I've enhanced the new "read" part of the printer driver. Now there is support
for nonblocking/blocking I/O, the timings are hopefully better (yes, i got
the documentation) and peripherals without "read" support are detected.
The complete "lp.c" file is available on:
http://www.wohnheim.uni-ulm.de/~carsten/lp.c
the diff against kernel version 2.1.27/28:
http://www.wohnheim.uni-ulm.de/~carsten/lp-2.1.27-diff.c
and the diff for the header file lp.h (just one line for the ioctl):
http://www.wohnheim.uni-ulm.de/~carsten/lp-2.1.27-diff.h
Some changes are: Read from a device that doesn't support status reads
returns always EIO (I/O Error). One read call returns one complete message
from the printer if possible. If no data is available the read blocks until
data is ready.
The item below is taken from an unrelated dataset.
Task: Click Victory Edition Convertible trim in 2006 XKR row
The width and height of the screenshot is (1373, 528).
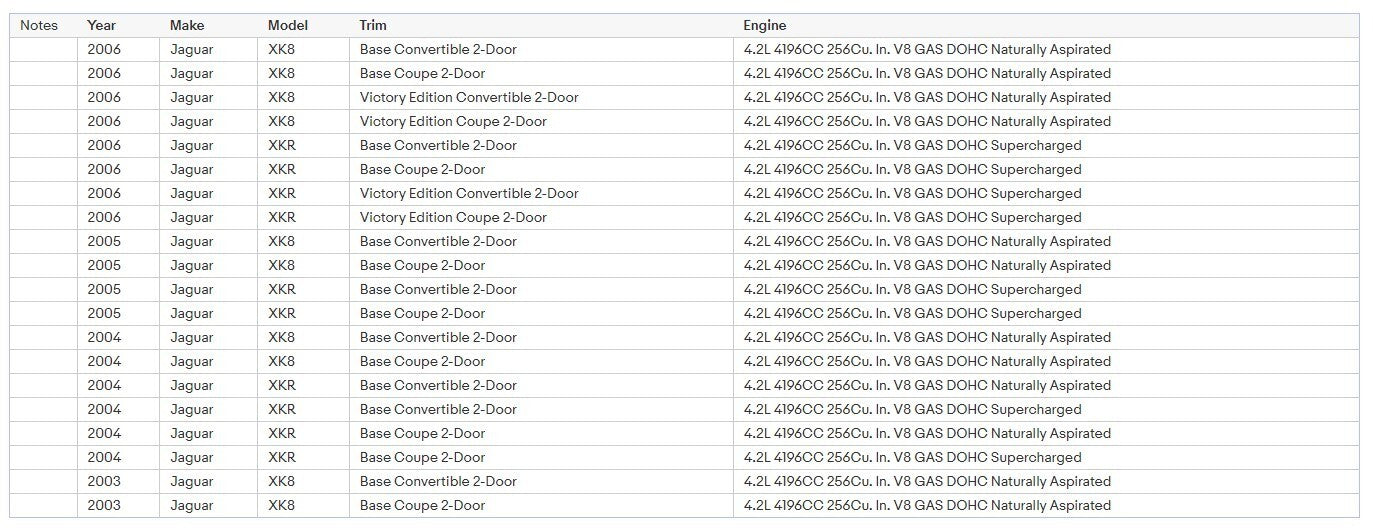Action: tap(469, 193)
It is possible to set O_NONBLOCK with fcntl to avoid blocking
(as you all know) and get EAGAIN. Unfortunality there is no support for the
interrupt driven driver at the moment. The read operation on lp returns
EINVAL in this case.
I've also added an ioctl. Now it is possible to read the name (called
"Device ID") of the attached device. The ioctl is called with ioctl(fd,
LPGETDEVICEID, char *buf). The buffer should be big enough to hold the
complete answer from the printer, otherwise you'll get EFAULT. The maximum
size of the answer is exactly 64K, but normally the answer is about 200 to
300 bytes. If you want to use the answer (this is a nice human readable
string) you've to access buf+2, because the first two bytes will contain the
length of the string in big endian.
It would be great if someone with a parallel port zip drive or another
"unusual" peripheral device attached to the printer port would like to test
this driver and especially the ioctl.